● **SELECTED EXCERPT**:
<<<<

EXECUTIVE SUMMARY

This project developed an experimental design and instrumentation plan, and conducted a pilot field trial test of commercial truck drivers’ reactions to fatigue management technologies (FMT) under current federally-mandated, hours of service in both Canada (phase 1) and the United States (phase 2). The project sought to experimentally determine how drivers engaged in over-the-road trucking operations reacted to a number of promising fatigue management technologies, and whether the technologies would improve the alertness and fatigue awareness of commercial truck drivers and increase their sleep time, by providing them information feedback about changes in sleep need, in drowsiness and in driving performance. It was hypothesized that the use of FMT would result in more sleep and improved driver alertness and performance while driving. This Executive Summary combines the findings from both the Canada phase and U.S. phase of the study.

A Canadian trucking company and an American trucking company agreed to allow their trucks to be instrumented with the fatigue management technologies. Their drivers were solicited for participation after the protocol, procedures and informed consents were reviewed and approved by the Canadian Research Ethics Board and by the Institutional Review Board of The Walter Reed Army Institute of Research.

The combination FMT intervention consisted of four technologies, each of which was judged to represent a promising fatigue management technology approach from one of four domains.

• Wrist worn SleepWatch® (Precision Control Design, Inc.) contains a Sleep Management Model software algorithm (Walter Reed Army Institute of Research) for monitoring and providing feedback to drivers on sleep need and performance readiness. Wrist-worn actigraphic monitoring of drivers’ rest-activity patterns, with feedback regarding estimated sleep need, was judged to be a promising objective way to inform drivers of the development of cumulative sleep debt and the need to obtain more sleep and/or take additional alertness–promoting countermeasures.
• Copilot® system (Attention Technologies, Inc.) for infrared monitoring of driver drowsiness uses PERCLOS (a proprietary algorithm based on percentage of slow eyelid closures). On-line detection and feedback of driver drowsiness provides drivers with immediate information on their drowsiness levels when driving, which is especially important during driving in the late night and early morning hours, when drowsiness can be increased. DOT research has demonstrated that tracking slow eyelid closures (PERCLOS) reliably predicts lapses of attention associated with sleepiness.

>>>>

● **TASK PROMPT**:
From the executive summary on truck driver fatigue management technologies, write out word for word the stretch from "A Canadian trucking" through "of four domains.".

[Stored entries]

<<<<

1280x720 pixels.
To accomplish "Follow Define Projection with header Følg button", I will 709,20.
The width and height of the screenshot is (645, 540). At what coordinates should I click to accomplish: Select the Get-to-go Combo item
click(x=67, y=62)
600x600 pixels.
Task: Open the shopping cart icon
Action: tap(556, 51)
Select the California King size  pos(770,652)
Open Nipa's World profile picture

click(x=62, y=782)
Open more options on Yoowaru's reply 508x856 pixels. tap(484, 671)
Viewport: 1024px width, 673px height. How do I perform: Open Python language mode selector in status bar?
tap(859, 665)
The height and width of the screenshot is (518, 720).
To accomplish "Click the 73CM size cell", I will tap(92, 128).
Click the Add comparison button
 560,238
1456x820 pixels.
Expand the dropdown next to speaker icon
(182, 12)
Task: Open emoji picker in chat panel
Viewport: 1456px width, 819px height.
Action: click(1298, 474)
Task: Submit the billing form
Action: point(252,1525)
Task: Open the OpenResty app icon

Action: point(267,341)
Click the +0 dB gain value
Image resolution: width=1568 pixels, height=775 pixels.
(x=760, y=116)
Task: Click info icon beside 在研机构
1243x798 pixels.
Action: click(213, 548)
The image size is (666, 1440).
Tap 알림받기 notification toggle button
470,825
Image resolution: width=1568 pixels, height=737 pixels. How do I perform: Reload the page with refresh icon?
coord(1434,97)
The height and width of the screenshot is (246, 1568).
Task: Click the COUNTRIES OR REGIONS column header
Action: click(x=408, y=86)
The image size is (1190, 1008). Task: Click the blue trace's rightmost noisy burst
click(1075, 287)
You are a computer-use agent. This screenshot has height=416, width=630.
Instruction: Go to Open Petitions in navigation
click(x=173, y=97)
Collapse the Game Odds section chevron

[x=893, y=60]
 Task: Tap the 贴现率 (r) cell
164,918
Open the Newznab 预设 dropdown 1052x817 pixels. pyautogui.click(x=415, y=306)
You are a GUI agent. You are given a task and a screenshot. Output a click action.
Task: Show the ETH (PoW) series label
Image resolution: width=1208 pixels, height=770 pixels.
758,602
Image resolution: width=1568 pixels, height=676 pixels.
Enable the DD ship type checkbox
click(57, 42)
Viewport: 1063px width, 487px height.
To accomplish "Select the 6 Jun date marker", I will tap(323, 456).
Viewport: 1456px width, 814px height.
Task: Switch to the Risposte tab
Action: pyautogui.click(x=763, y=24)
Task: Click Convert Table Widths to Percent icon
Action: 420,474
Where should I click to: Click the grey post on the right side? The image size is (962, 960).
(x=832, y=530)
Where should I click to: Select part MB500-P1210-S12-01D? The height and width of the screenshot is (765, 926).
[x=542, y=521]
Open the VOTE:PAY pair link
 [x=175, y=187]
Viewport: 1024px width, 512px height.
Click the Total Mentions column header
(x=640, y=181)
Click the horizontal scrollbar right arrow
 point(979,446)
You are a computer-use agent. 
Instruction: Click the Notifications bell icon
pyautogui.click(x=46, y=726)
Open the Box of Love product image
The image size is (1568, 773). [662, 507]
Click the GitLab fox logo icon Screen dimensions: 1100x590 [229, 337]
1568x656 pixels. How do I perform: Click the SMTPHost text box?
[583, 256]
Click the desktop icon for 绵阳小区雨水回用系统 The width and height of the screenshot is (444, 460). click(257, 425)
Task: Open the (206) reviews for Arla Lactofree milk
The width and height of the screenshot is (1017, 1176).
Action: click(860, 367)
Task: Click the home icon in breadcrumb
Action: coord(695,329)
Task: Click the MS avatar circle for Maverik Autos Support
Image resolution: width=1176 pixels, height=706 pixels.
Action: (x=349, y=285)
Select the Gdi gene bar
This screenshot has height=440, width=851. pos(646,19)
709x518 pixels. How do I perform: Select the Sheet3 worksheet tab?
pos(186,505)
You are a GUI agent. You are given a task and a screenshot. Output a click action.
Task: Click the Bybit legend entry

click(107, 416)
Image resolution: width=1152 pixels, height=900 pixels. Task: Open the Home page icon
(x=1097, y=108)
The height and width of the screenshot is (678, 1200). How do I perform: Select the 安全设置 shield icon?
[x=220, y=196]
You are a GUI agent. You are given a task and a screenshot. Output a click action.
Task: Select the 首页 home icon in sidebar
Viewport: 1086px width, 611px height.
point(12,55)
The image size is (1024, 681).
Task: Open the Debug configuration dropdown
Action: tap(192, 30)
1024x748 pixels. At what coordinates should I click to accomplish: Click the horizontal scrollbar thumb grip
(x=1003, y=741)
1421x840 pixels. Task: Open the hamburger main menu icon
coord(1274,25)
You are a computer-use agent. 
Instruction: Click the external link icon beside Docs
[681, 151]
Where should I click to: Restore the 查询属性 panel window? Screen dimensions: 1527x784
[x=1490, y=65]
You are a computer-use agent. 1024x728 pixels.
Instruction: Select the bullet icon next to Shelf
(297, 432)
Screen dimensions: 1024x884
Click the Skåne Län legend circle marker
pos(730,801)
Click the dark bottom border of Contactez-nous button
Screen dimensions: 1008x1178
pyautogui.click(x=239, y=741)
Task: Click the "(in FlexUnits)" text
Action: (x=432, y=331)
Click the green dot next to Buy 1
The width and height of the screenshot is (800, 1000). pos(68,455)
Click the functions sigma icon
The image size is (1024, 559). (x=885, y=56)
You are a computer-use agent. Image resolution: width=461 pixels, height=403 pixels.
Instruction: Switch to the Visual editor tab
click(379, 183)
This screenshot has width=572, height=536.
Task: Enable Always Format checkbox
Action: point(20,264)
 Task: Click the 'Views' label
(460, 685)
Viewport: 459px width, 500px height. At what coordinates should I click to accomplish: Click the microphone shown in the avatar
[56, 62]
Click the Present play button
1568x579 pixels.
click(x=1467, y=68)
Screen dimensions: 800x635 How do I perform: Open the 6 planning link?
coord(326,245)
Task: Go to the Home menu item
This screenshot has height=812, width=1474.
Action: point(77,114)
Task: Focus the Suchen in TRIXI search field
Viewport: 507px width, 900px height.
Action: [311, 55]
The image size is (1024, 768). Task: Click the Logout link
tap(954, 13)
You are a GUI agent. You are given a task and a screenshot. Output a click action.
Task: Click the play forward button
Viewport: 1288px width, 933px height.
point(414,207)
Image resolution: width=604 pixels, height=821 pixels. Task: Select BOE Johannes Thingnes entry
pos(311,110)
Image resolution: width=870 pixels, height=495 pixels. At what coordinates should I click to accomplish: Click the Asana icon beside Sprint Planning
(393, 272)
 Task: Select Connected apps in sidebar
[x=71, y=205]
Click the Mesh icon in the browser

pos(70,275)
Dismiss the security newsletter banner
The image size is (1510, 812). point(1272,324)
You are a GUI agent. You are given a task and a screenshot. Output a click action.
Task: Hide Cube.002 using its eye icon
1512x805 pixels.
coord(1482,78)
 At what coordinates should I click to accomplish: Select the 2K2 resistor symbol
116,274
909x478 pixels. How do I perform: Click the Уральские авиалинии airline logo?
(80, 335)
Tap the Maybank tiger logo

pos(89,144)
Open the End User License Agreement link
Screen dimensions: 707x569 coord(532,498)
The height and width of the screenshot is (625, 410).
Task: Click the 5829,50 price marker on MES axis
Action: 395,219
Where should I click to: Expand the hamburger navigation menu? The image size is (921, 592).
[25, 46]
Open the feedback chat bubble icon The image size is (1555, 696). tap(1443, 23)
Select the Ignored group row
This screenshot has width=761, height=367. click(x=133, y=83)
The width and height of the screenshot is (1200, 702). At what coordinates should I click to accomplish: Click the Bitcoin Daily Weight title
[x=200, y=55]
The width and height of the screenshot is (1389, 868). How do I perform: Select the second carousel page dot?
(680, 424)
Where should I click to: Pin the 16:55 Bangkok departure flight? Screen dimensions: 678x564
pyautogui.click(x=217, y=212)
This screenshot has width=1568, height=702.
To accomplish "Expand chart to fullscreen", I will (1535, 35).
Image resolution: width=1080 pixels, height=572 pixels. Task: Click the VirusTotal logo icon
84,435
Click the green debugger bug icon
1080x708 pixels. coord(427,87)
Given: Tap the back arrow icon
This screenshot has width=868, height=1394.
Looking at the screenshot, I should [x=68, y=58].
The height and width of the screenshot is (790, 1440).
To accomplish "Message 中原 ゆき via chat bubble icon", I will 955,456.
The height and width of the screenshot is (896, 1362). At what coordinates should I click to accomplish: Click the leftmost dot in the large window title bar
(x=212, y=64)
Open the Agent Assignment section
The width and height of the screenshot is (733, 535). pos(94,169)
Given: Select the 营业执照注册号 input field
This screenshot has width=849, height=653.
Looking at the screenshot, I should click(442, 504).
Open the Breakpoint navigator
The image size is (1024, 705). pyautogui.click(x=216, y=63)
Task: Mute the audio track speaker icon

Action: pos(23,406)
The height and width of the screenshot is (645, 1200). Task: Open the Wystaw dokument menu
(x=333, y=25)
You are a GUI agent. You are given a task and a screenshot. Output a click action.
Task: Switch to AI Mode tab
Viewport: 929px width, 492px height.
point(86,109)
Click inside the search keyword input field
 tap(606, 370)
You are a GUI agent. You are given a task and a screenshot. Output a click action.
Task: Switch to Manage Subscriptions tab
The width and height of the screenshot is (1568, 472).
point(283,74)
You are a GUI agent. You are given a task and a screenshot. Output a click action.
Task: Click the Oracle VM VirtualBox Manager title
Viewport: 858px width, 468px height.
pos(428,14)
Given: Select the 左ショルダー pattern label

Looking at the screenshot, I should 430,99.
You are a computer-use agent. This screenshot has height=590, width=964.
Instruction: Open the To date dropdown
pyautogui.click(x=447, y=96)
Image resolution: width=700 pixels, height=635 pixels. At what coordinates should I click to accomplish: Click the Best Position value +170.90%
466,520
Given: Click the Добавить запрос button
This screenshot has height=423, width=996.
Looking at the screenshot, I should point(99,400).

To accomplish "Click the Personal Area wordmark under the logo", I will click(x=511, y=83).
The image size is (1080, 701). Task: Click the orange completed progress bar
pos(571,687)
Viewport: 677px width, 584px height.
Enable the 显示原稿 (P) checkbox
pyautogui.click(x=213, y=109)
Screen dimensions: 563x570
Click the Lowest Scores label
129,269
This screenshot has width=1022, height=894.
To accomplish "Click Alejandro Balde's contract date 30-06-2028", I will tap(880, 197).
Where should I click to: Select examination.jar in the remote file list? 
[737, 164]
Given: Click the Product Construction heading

>>>>

● **TASK RESPONSE**:
A Canadian trucking company and an American trucking company agreed to allow their trucks to be instrumented with the fatigue management technologies. Their drivers were solicited for participation after the protocol, procedures and informed consents were reviewed and approved by the Canadian Research Ethics Board and by the Institutional Review Board of The Walter Reed Army Institute of Research.

The combination FMT intervention consisted of four technologies, each of which was judged to represent a promising fatigue management technology approach from one of four domains.